[READING PASSAGE]
--- START ---

This year, reports of gender-related killings around the world have been hard to ignore. In England, a woman was killed by her boyfriend when she refused to hand over her Facebook password. Miss Honduras and her sister were killed in an attack by her boyfriend. A journalist and women's rights campaigner in Fiji was killed at home – her partner was charged with her murder. In South Korea, a man impersonated his girlfriend for two weeks after he murdered her. In Turkey, a teenager admitted to killing a woman because she "insulted his masculinity."

But 2015 also showed that the tragic murder of a woman could galvanize an entire country to sit up and call for an end to gender-based killings – and nowhere was that more noticeable than in Central and South America.

In June, following the killing of Chiara Páez – a 14-year-old girl who was buried alive at eight weeks pregnant – Argentina erupted in wave of protests that took over cities across the country. The public demands were loud and clear: Take gender-based violence seriously, and put an end to it. Thousands of people took to the streets to protest against gender violence in Argentina – more than 1,808 women have been killed in the country in seven years – using the slogan "They are killing us", and later #NiUnaMenos (#NotOneLess) on social media.

--- END ---

[RECORDS SUPPLIED]
--- START ---

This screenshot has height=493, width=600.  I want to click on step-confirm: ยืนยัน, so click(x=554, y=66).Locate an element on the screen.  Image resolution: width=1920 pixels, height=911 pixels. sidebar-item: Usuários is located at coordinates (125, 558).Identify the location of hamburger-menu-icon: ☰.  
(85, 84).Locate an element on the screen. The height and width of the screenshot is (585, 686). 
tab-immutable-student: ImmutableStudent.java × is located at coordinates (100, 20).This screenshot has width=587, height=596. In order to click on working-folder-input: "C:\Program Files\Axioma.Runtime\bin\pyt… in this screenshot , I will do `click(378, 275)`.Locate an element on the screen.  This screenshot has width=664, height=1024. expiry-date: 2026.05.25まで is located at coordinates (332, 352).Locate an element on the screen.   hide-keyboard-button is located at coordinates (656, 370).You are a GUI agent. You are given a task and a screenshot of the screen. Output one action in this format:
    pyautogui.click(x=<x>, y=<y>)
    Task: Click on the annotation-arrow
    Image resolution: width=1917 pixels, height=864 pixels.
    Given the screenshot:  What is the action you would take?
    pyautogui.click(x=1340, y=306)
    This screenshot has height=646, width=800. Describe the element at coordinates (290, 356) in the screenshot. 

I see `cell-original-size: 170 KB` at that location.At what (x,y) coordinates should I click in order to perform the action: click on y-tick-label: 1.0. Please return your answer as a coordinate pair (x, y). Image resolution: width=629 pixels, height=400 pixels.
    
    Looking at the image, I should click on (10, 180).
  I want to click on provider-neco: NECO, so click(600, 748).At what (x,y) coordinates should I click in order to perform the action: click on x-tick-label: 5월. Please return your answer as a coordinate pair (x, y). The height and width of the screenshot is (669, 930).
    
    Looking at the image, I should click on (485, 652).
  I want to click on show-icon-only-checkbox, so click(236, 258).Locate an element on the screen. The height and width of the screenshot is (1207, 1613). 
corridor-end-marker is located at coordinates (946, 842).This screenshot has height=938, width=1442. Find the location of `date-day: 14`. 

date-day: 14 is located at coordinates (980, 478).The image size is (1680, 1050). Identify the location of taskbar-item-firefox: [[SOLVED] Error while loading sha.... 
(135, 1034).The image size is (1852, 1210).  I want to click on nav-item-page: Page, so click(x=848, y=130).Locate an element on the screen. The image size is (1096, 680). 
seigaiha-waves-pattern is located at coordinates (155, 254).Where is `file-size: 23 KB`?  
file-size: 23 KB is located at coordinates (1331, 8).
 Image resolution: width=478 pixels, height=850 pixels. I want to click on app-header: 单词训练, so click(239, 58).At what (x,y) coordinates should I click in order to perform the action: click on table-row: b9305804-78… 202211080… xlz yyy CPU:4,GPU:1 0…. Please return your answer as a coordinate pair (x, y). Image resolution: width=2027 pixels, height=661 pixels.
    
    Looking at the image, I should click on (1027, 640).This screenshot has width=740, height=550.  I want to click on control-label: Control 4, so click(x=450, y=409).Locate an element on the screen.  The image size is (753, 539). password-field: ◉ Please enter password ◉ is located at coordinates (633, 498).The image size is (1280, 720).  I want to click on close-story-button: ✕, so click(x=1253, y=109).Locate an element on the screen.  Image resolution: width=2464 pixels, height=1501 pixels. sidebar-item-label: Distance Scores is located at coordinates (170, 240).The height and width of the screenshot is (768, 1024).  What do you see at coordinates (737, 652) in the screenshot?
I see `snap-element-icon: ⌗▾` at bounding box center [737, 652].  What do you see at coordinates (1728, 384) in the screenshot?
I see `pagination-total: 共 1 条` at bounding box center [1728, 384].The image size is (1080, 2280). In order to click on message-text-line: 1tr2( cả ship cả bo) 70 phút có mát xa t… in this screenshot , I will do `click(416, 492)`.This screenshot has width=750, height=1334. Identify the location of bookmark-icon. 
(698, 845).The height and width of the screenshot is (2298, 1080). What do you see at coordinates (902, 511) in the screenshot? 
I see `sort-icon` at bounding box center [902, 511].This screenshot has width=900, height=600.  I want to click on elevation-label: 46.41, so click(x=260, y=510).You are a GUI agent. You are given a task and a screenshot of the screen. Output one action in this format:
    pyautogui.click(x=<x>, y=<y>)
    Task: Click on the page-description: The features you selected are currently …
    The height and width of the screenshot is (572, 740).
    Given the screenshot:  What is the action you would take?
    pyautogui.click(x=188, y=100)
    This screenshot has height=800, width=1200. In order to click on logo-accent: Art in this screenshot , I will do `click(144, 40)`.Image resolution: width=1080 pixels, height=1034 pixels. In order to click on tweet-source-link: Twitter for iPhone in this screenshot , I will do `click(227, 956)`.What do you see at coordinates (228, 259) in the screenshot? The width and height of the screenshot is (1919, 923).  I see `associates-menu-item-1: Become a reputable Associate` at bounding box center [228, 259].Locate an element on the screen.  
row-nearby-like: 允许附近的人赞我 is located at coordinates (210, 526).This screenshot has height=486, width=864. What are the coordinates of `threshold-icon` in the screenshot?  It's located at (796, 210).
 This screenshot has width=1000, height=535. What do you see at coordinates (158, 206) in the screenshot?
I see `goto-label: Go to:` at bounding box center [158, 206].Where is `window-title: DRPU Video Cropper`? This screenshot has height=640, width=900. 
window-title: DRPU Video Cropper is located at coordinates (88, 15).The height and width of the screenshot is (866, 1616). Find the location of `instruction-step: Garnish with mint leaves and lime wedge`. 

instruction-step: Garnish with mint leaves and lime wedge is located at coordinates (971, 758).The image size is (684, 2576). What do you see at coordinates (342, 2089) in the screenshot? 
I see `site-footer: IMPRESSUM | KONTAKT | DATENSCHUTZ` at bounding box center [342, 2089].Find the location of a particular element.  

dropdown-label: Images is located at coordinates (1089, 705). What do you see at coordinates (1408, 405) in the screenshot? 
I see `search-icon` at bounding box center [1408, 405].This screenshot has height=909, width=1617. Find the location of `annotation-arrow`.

--- END ---

[YOUR TASKS]
[A] According to the passage on gender-related killings, what set off the wave of protests across Argentina in June, and what did the protesters demand?
[B] Rewrite the passage on gender-related killings, beginning at the words "But 2015 also" and stopping after "and South America.", with "galvanize" replaced by "spur".

[RESULTS FOR THE EXERCISE]
[A] The protests followed the killing of Chiara Páez, a 14-year-old girl who was buried alive at eight weeks pregnant. Protesters demanded that gender-based violence be taken seriously and brought to an end.

[B]
But 2015 also showed that the tragic murder of a woman could spur an entire country to sit up and call for an end to gender-based killings – and nowhere was that more noticeable than in Central and South America.